LUIZ GERALDO MAZZA
Forma e conteúdo
A questão do conflito forma-conteúdo é algo que vai além da arte, onde o tema é mais batido, e passa a abranger outras manifestações humanas em que sempre as permeiam valores estéticos opostos à prática. Comum na arquitetura com o choque do estético-funcional e no marketing, especialmente nas artimanhas da publicidade, em que o objetivo da venda é o que vale, pois um anúncio bem concebido artisticamente pode ganhar prêmios, mas não promover com a eficácia esperada o sucesso no mercado.
Em propaganda há uma questão curiosa: a de que nem sempre a arte final é tão bem concebida como o lay-out. Da mesma forma a distância entre concepção e execução num saque arquitetônico ou de engenharia.

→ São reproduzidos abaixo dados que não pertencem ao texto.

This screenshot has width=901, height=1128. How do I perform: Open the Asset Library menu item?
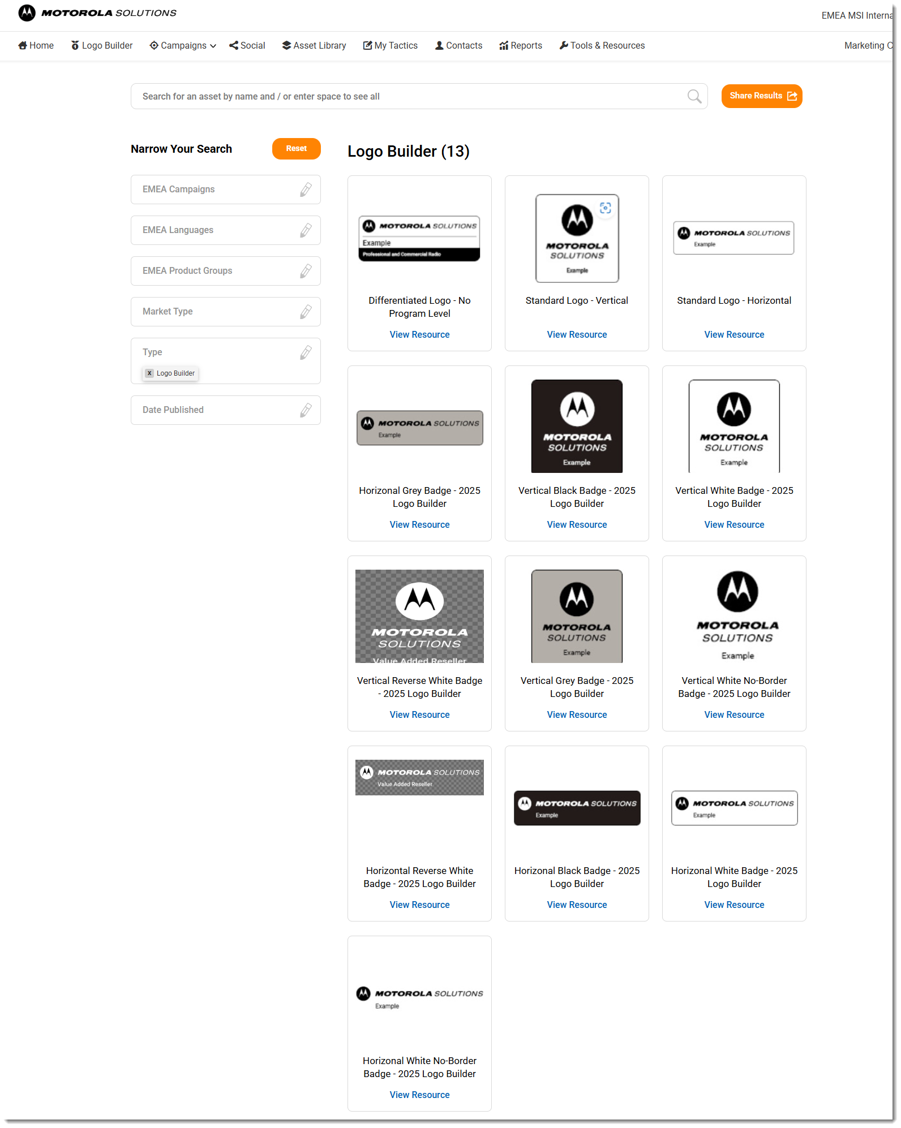[x=314, y=46]
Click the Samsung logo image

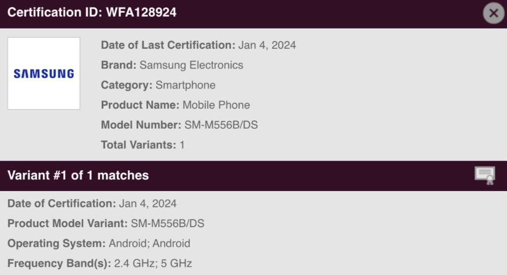coord(44,73)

Dessas virtualidades não escapam os partidos políticos seja na construção das siglas ou ainda nas variáveis gráficas e cromáticas e também no que se refere à semântica, isso é o significado, que vai ganhando historicamente no correr do tempo. O PT, muito bem definido na estrela, ainda que próxima daquela que identifica a Texaco, carrega em sua origem mais remota um assento socialista e até revolucionário que com o exercício do poder foi amainando e é claro gerando defecções como a do PSTU. Para tornar-se palatável teve que tirar o ferrão da vespa. De qualquer maneira é o mais socialdemocrata dos existentes no Brasil e com uma vantagem sobre o PSDB, a de ter uma forte linha obreira em função não apenas do seu líder maior como também dos compromissos com o sindicalismo e movimentos sociais.
Mimetismo ideológico
É uma constante no Brasil a criação de siglas que no nascedouro teriam um compromisso com a esquerda, caso dos ''sociais'' e trabalhistas. O PSD, agora recriado oportunisticamente pela corrente do Kassab, foi inventado por Getúlio Vargas e a nomenclatura disfarça uma adesão socialdemocrata, uma contestação ao comunismo implantado décadas antes e ainda a busca do Welphare State, isso é o Estado do Bem-Estar social. Surgiu para cobrir os interesses de uma sociedade eminentemente rural, já que a esse tempo mais de 80% da população estavam no campo e para os restantes urbanos Getúlio criou o PTB para expressar o nascente proletariado das cidades. Uma sigla com essa composição só poderia ter caráter conservador, embora nos anos cinquenta com a pregação fortemente desenvolvimentista gerasse expressões como Juscelino Kubitschek.
Charme à sinistra
Mesmo uma estrutura de poder mais à direita como a do PRN de Collor buscou alento em doutrina e referenciais à esquerda com o sociólogo Hélio Jaguaribe e o crítico de arte Melquior fazendo alusão ao ''liberal socialismo'' na verdade um esforço para conferir essa tonalidade à eclosão neoliberal. Na realidade, Collor, em sua curta permanência no poder, ''vendia'' a imagem de herói com suas incursões aéreas ou as atléticas e tentava ser um governo de eficiência quando rompeu com a inércia aos bloqueios à industrialização especialmente a das montadoras com a pregação contra as ''carroças''. Novamente a questão da forma e conteúdo não tinha simetria.